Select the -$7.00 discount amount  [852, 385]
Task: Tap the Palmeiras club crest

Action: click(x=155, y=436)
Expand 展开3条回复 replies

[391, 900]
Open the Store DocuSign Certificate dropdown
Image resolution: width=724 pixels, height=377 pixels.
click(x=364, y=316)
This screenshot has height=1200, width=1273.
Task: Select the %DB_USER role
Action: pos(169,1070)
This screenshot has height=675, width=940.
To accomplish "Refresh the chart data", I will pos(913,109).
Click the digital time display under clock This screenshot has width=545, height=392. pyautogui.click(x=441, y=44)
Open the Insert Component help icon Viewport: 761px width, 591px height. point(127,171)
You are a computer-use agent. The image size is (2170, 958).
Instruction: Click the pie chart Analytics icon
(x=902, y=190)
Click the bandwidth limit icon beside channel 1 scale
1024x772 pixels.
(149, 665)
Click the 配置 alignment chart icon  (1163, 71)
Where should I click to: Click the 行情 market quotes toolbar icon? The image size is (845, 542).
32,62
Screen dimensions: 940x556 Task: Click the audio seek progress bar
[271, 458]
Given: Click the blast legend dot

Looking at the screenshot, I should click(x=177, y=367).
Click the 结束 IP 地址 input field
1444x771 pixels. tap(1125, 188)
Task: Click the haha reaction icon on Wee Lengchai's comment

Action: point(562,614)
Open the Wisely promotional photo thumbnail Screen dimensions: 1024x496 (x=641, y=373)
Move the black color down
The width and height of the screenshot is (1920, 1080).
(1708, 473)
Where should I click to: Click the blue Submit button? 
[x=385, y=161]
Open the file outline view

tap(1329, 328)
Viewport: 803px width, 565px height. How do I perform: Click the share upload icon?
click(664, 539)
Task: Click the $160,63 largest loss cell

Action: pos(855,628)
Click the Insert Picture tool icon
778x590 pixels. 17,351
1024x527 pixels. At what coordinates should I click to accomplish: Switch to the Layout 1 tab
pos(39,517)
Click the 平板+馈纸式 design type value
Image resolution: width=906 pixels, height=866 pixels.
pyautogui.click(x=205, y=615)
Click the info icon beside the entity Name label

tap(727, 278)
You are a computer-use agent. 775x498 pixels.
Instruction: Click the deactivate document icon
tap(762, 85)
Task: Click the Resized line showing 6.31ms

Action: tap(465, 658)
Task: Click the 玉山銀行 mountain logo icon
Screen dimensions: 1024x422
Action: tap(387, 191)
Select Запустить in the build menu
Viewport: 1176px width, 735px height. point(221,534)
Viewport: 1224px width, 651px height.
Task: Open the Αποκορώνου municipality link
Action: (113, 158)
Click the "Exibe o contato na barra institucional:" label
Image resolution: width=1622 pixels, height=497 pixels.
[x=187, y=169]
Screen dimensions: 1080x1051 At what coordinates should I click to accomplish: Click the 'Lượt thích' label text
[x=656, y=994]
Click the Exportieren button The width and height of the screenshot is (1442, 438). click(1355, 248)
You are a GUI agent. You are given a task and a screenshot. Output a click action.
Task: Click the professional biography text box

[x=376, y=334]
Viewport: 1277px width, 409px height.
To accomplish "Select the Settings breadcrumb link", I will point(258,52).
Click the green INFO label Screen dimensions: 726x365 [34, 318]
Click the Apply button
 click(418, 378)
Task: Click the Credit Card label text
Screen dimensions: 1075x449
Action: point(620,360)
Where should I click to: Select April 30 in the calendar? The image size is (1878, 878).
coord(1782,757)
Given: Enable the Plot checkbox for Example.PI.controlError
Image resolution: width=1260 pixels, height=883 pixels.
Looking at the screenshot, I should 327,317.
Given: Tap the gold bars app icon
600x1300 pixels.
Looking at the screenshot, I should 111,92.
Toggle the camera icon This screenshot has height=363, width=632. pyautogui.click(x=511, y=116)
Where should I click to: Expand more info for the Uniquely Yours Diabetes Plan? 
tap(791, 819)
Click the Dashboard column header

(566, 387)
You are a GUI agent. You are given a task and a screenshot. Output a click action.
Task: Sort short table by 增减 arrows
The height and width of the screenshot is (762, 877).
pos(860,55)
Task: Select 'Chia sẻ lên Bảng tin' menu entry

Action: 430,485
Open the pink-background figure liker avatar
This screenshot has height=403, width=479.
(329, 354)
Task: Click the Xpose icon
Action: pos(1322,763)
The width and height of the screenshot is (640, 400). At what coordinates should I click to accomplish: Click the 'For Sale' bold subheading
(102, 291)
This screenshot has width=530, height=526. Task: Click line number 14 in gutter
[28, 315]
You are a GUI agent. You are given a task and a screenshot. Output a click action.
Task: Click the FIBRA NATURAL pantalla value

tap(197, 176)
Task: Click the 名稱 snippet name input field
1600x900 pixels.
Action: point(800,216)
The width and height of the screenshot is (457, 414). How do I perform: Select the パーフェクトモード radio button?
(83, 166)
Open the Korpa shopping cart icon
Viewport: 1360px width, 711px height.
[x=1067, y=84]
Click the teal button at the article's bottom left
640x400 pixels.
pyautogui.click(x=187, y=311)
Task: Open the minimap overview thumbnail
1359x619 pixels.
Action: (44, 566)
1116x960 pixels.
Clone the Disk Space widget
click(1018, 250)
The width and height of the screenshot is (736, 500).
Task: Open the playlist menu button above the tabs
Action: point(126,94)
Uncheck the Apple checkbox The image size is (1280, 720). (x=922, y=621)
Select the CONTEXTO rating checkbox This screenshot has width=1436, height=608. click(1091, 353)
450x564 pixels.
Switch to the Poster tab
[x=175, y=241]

PROBLEM REQUIREMENTS » Working from the material above, retype exactly the lines from the one with "Screen dimensions: 940x556" through the one with "You are a computer-use agent. 775x498 pixels.", both included, and only those lines.

WRITTEN SOLUTION »
Screen dimensions: 940x556 Task: Click the audio seek progress bar
[271, 458]
Given: Click the blast legend dot

Looking at the screenshot, I should click(x=177, y=367).
Click the 结束 IP 地址 input field
1444x771 pixels. tap(1125, 188)
Task: Click the haha reaction icon on Wee Lengchai's comment

Action: point(562,614)
Open the Wisely promotional photo thumbnail Screen dimensions: 1024x496 (x=641, y=373)
Move the black color down
The width and height of the screenshot is (1920, 1080).
(1708, 473)
Where should I click to: Click the blue Submit button? 
[x=385, y=161]
Open the file outline view

tap(1329, 328)
Viewport: 803px width, 565px height. How do I perform: Click the share upload icon?
click(664, 539)
Task: Click the $160,63 largest loss cell

Action: pos(855,628)
Click the Insert Picture tool icon
778x590 pixels. 17,351
1024x527 pixels. At what coordinates should I click to accomplish: Switch to the Layout 1 tab
pos(39,517)
Click the 平板+馈纸式 design type value
Image resolution: width=906 pixels, height=866 pixels.
pyautogui.click(x=205, y=615)
Click the info icon beside the entity Name label

tap(727, 278)
You are a computer-use agent. 775x498 pixels.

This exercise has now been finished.